Tous les matins, ils viennent se saluer. Après avoir balayé la poussière qui recouvre les pavés, ils installent quelques chaises en plastique en arc de cercle et palabrent en égrenant leurs chapelets. Leurs grosses voix résonnent sous les arcades brunies par les flammes. « On se retrouve pour discuter, c’est tout ! Pour se dire bonjour. Pour le reste, regardez autour de vous, tout est mort, le commerce est mort. La guerre, le régime d’Al-Assad ont tout anéanti. Alep s’est endormie », déplore Mohammed Imad Eddine, dont la famille possédait ici un comptoir de tissu, depuis plus de cent ans.
Chaque jour, c’est le même rituel. Les derniers commerçants du vieux souk d’Alep se retrouvent dans les travées désertes de ce qui faisait autrefois la grandeur de la capitale économique de la Syrie. « On vendait des étoffes alépines à des clients du monde entier, d’Irak, d’Azerbaïdjan, de Jordanie et du Golfe. Les affaires se portaient bien. De jour comme de nuit, on préparait la marchandise pour le lendemain. On vendait tout », poursuit-il en parcourant les ruines de sa vie passée.

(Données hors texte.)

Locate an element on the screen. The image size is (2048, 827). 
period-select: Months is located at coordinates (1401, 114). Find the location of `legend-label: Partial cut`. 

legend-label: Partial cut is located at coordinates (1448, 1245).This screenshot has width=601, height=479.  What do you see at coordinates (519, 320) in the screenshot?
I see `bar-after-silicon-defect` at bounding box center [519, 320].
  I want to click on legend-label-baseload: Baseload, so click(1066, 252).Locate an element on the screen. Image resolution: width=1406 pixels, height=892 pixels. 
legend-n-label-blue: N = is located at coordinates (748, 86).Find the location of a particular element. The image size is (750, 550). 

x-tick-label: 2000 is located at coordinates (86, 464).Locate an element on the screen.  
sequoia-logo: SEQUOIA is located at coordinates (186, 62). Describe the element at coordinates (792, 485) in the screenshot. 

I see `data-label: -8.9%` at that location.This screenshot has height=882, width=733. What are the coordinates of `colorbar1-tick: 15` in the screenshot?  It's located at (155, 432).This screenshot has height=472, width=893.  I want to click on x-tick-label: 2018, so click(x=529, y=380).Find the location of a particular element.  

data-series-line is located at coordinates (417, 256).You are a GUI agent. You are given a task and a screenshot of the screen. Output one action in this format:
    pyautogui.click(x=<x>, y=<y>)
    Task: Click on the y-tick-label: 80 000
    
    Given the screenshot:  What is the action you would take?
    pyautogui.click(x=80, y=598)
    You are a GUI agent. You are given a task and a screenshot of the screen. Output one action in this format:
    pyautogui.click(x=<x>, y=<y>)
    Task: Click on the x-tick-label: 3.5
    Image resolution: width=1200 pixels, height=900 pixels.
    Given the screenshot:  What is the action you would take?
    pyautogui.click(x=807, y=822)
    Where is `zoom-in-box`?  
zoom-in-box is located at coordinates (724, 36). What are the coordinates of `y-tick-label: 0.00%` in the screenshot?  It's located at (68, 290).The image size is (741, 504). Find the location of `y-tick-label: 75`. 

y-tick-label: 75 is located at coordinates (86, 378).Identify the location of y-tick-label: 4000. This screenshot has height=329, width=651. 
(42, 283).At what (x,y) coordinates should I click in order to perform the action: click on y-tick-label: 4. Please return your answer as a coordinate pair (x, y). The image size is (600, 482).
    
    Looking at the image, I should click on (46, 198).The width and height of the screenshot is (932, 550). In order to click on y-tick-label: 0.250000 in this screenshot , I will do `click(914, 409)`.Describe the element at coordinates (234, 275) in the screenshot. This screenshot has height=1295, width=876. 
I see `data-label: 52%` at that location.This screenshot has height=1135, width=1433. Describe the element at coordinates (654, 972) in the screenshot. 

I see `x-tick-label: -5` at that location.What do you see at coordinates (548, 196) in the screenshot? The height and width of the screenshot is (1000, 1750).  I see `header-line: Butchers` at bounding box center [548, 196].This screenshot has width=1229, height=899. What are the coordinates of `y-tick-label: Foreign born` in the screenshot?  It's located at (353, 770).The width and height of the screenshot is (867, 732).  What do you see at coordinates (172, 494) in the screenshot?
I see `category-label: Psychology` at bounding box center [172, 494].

Au pied de la citadelle d’Alep, ce labyrinthe voûté de 12 kilomètres de long abritait plus de 4 000 échoppes et une cinquantaine de caravansérails, certains datant de plus de trois cents ans avant J.-C. A l’époque ottomane, le marché d’Alep était l’un des plus vastes au monde. S’y échangeaient des parfums, des épices, des pierres précieuses, de la soie et du coton, autant de denrées acheminées par des caravanes venues d’Inde, d’Iran ou de la péninsule Arabique, qui reprenaient ensuite la direction de Venise ou de Rome, via la Méditerranée.